What, no Astronaut badge... nothing beats an Astronaut, EVER!


----------



## Atlas (Jun 14, 2013)

Karoshi said:


> What, no Astronaut badge... nothing beats an Astronaut, EVER!


Skip the badge, he's probably already got the suit.

Its like its halloween everyday for these shitbags.

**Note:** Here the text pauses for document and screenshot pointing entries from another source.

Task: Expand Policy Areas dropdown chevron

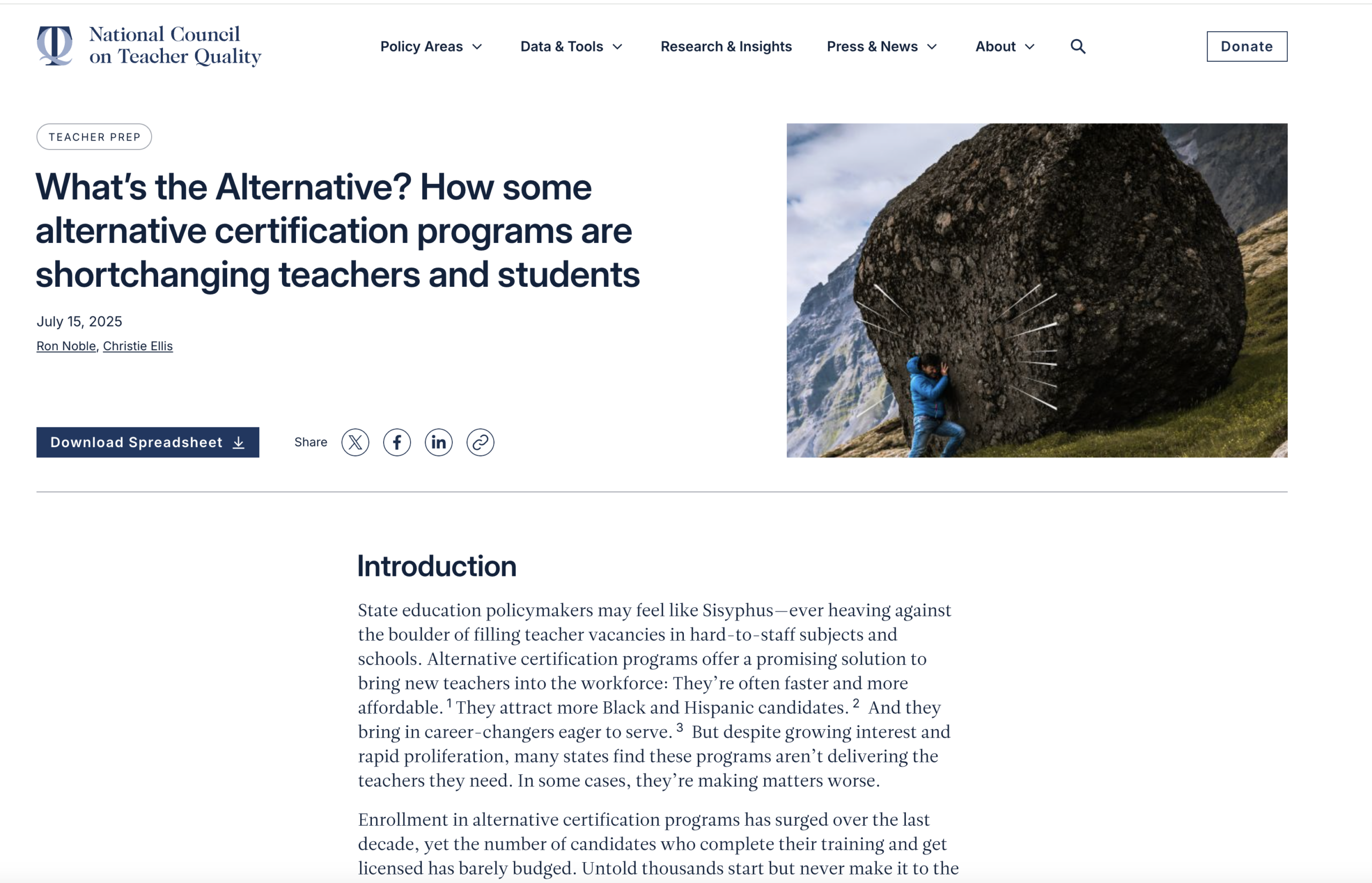Action: 478,47
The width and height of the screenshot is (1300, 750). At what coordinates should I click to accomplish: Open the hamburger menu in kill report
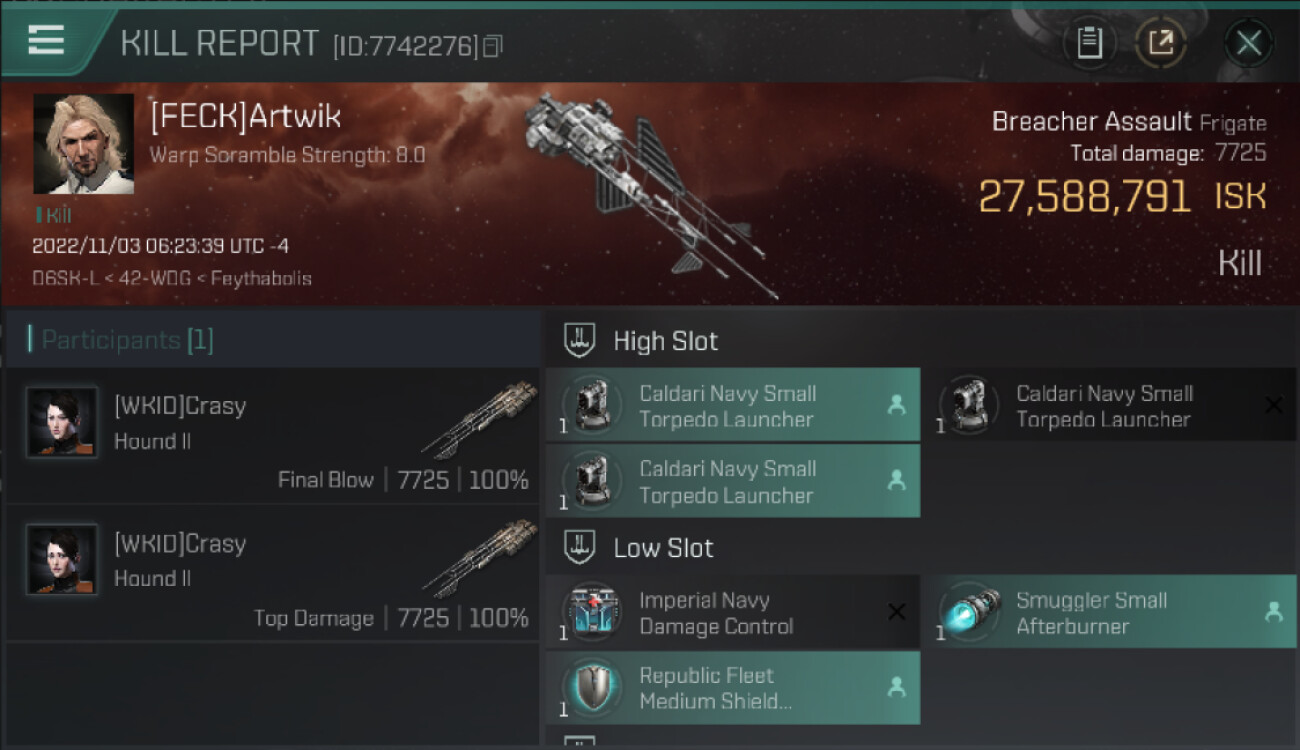[46, 40]
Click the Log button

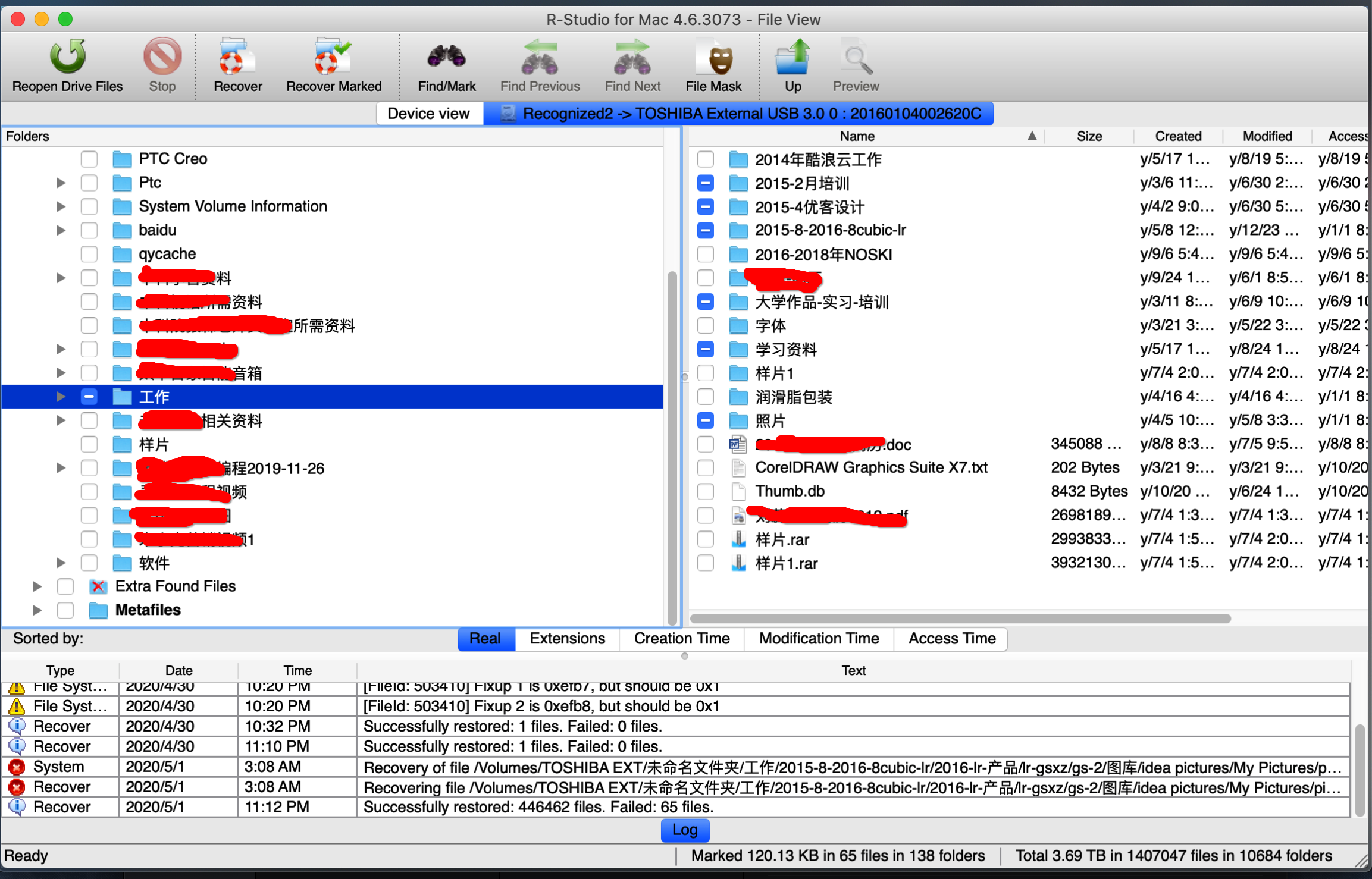tap(685, 830)
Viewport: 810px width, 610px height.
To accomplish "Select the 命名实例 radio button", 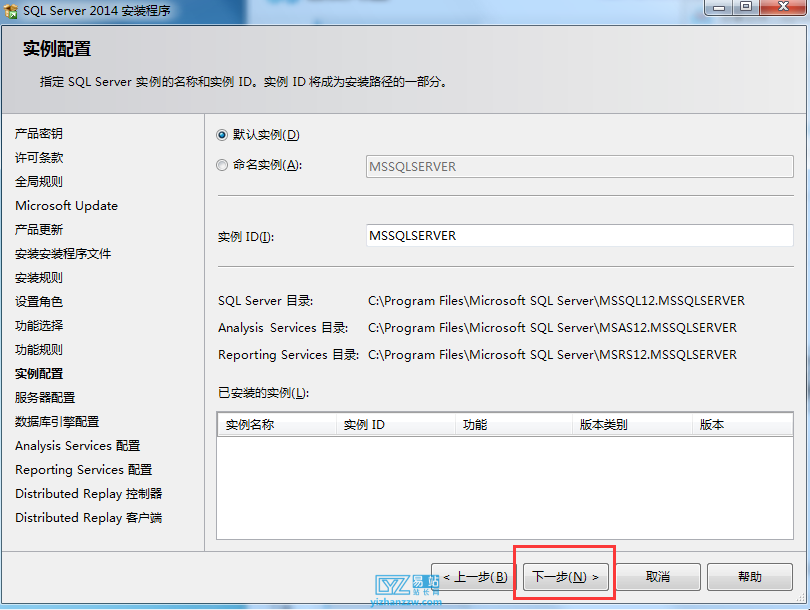I will 221,166.
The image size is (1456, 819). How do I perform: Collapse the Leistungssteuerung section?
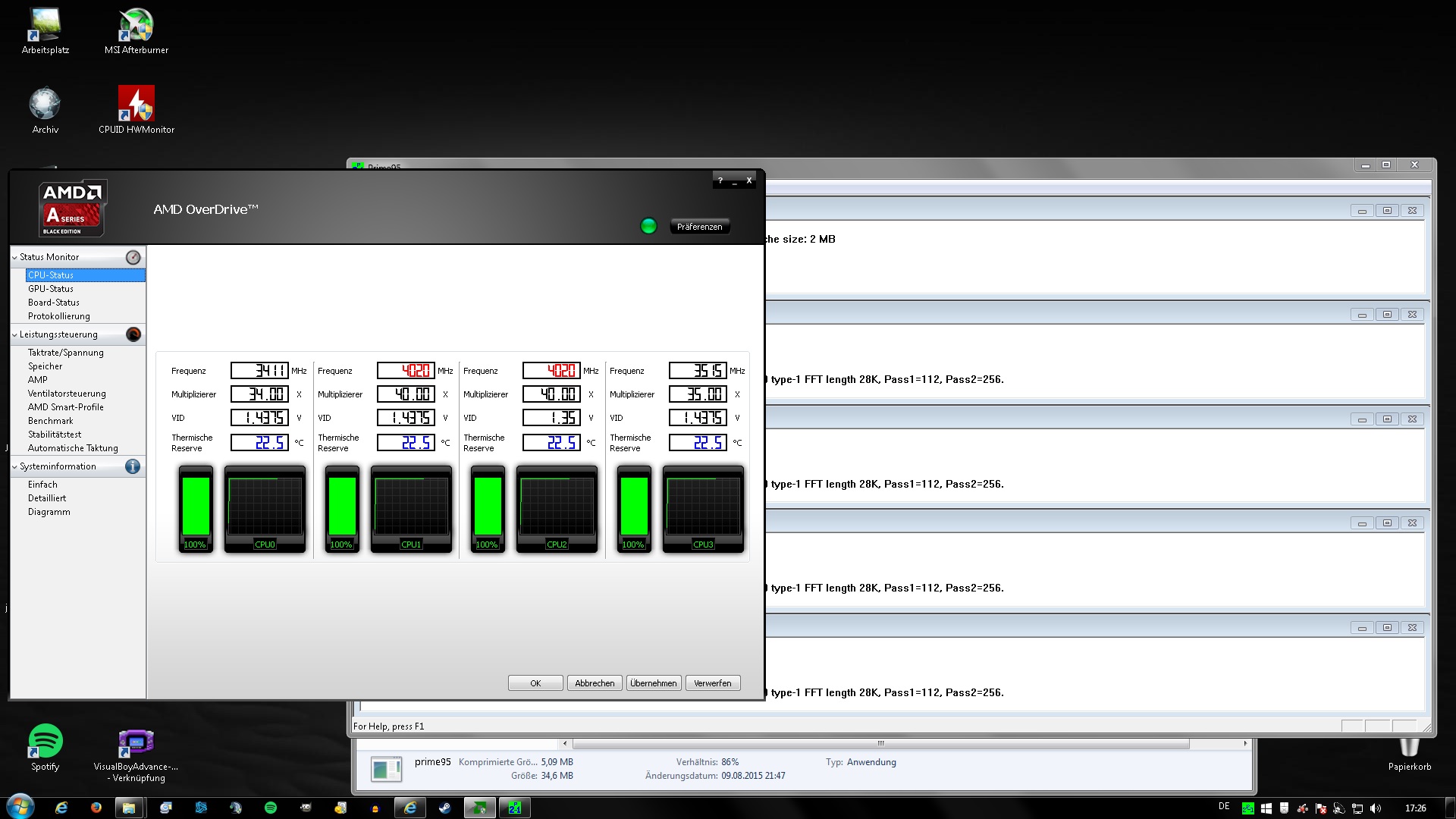[x=14, y=334]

I wonder it must feel like to wake up every single morning and realize your life and contribution to the world has been so lacking that you need to pretend to have been something special in order to account for the amount of oxygen you've waste.


----------



## Coyote (Jun 14, 2013)

God damn, Captain Cluster Fuck needs to find a new hobby.


----------



## Gypsy (Jun 14, 2013)

Karoshi said:


> What, no Astronaut badge... nothing beats an Astronaut, EVER!


 
What about a space craft door gunner?


----------



## Karoshi (Jun 14, 2013)

Everyone knows that there is no door gunner, they use a M153 CROWS II retrofitted to a Soyuz capsule and controlled via a UHF link. The door gunner position was eliminated along with the retirement of the Space Shuttle program, due to lack of funding.


----------



## Kunoichii (Jun 15, 2013)

Ridiculous. 
How would you all handle having someone tell you they are/were SF, or any special ops, and you knew they weren't?
I had a dude come fix my HVAC unit a few months ago, and we started talking about work ( I was on lunch, so in uniform) and he was saying he was CCT/PJ out of Dyess AFB, TX. So after he said that, I knew he wasn't and started asking him simple questions, which he avoided and started getting all jumpy in his story, and tried to change the subject a bunch of times, all the while I'm asking him why he decided, with all his experience, to become an HVAC guy. Blah blah blah, he finished fixing my HVAC unit and went away. He was lying, he knew it and he knew I knew, and that's all I needed.


----------



## Rexus (Jun 15, 2013)

you should check to see if he was actually qualified to fix you air conditioner, he might have been posing


----------



## ebiaihi (Jun 16, 2013)

Maybe a PJ can answer this one. Anybody ever gone from PJ to CCT or vice versa?


----------